N.T. Wright’s Simply Good News Filled Me with Joy and Confidence in the Gospel

N.T. Wright’s Simply Good News Filled Me with Joy and Confidence in the Gospel

Simply Good NewsThere’s not really words to describe the joy and confidence I experienced as I read New Testament scholar N.T. Wright’s latest book, Simply Good News. In it, Wright argues that too many people (Christians and nonbelievers) think that the Gospel is “good advice” (how to live or get eternal life or be successful or whatever), but that in fact it is “good news“: “It is the news that something has happened as a result of which the world is a different place” (16). Wright points to the Roman world’s understanding of Gospel (an emperor’s proclamation of victory for the nation) in order to provide context for how the early Christians’ proclamation would be heard:

Starting with Octavian, the Roman emperors regularly used the words good news to describe both what they had already achieved and what life would be like as a consequence. When the early Christians used this language, they used it in a similar way (12).

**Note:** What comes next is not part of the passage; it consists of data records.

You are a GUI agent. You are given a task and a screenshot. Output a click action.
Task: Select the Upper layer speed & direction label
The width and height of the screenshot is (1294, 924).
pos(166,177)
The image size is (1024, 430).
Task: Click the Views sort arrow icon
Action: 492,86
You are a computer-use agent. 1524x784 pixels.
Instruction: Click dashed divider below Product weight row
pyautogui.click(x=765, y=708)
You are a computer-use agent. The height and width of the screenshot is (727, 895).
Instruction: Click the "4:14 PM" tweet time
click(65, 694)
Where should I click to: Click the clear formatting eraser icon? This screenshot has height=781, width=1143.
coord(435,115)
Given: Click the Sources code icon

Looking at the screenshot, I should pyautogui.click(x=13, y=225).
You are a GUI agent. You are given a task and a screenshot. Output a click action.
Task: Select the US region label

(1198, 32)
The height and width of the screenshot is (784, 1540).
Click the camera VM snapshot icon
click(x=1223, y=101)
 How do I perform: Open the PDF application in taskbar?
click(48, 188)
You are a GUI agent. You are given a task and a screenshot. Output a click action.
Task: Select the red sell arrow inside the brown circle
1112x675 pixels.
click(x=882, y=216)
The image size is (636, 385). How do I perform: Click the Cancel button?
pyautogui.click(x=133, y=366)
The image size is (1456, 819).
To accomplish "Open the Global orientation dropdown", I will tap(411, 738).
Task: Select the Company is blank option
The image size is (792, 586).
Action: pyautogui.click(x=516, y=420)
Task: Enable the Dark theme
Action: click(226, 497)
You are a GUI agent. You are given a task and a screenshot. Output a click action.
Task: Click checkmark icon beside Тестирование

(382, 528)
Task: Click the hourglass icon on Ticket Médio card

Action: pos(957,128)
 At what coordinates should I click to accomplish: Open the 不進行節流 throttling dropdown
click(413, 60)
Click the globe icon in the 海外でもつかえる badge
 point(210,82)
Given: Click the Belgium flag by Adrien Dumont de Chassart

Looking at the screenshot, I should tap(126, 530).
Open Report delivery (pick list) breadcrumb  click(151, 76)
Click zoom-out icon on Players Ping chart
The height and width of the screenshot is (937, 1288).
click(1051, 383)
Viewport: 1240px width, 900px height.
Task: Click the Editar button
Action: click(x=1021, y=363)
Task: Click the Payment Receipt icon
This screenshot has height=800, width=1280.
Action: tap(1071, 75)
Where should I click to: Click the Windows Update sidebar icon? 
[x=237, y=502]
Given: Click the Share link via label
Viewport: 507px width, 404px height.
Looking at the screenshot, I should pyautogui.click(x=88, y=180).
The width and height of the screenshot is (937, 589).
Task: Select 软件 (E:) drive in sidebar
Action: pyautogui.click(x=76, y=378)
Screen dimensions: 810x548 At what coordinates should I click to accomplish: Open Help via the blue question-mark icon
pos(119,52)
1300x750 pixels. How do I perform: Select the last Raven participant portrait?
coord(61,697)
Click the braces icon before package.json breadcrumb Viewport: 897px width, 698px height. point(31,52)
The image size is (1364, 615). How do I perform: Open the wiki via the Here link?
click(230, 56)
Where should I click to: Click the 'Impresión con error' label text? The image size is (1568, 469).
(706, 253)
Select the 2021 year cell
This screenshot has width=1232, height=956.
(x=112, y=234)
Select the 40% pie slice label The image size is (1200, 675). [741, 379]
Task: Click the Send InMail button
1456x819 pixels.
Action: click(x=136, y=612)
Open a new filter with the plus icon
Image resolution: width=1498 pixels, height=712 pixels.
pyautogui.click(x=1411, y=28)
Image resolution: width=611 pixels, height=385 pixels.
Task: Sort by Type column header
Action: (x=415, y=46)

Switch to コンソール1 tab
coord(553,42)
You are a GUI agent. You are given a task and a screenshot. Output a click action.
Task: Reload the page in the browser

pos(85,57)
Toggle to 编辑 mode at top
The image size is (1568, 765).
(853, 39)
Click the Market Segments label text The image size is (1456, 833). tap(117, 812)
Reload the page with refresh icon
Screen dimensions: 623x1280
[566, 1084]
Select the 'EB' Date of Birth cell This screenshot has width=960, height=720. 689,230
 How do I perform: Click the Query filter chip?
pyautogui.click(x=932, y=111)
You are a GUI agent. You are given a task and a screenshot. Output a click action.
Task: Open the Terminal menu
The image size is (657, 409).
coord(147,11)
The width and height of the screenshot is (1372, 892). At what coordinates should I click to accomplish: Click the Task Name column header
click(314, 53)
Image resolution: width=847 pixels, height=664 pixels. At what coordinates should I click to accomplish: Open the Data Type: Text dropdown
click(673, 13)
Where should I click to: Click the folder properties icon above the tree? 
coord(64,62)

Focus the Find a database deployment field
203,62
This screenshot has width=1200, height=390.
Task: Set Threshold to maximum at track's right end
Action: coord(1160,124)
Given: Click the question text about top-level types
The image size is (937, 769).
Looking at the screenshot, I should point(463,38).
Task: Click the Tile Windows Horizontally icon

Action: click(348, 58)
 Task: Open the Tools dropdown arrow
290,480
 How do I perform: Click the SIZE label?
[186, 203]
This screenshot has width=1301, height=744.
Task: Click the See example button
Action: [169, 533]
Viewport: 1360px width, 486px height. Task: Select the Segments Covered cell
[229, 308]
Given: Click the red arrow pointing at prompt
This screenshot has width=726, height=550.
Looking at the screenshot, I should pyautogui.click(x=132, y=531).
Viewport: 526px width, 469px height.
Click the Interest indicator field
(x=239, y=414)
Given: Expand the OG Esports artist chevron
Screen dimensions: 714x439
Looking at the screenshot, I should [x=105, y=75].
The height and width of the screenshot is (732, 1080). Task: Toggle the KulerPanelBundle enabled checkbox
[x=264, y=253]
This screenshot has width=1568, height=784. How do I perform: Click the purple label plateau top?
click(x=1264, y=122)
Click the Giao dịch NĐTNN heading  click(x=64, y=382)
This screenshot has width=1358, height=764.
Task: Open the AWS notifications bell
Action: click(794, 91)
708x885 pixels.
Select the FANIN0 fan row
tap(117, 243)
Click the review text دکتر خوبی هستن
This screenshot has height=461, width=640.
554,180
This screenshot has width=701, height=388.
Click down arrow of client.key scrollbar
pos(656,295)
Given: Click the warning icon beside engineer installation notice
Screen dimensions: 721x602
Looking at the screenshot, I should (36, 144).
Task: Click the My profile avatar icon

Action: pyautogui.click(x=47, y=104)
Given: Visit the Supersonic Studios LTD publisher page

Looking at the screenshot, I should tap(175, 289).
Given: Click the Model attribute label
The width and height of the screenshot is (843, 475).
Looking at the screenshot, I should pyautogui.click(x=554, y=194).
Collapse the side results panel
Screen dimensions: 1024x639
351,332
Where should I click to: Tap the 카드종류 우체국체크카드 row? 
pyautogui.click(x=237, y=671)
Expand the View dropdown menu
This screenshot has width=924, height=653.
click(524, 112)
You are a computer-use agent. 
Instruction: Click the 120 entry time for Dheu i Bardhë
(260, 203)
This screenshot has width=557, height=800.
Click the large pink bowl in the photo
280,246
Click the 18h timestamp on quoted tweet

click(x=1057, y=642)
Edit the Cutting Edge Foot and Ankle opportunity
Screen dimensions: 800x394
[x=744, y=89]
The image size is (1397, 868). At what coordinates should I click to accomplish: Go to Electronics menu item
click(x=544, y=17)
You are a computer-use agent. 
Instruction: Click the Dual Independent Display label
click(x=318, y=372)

Wright goes on to argue convincingly that the resurrection was in fact a real event that actually took place. He offers careful reasoning for why he believes Jesus’s resurrection was an actual event (and has made his argument in longer form in such works as the 800-page book , The Resurrection of the Son of God). One element that I found particularly helpful in his argument was his careful parsing of the difference between history and science as disciplines. In answering questions from readers, I think I have frequently missed that we can know the truth of the resurrection today through use of the discipline of history more than through use of the discipline of science. After stating that he regards the Gospels as basically trustworthy (another claim that he has substantiated in longer tomes), Wright says:

This isn’t to say that we can “prove” everything in them. Of course we can’t. Hardly anything in history works like that. The demand for proof often comes from people who have scientific proof in mind. But that’s not how history works. Science normally studies things that we can repeat: experiments, observations, laboratory tests. History necessarily studies things that cannot be repeated. It works from evidence and looks for high probability about what caused that evidence. Like science, however, history works by hypothesis and verification.

Wright argues that you can have a historical kind of certainty about the resurrection more than a scientific kind. He makes a number of other convincing points, but I found this one in particular tremendously helpful.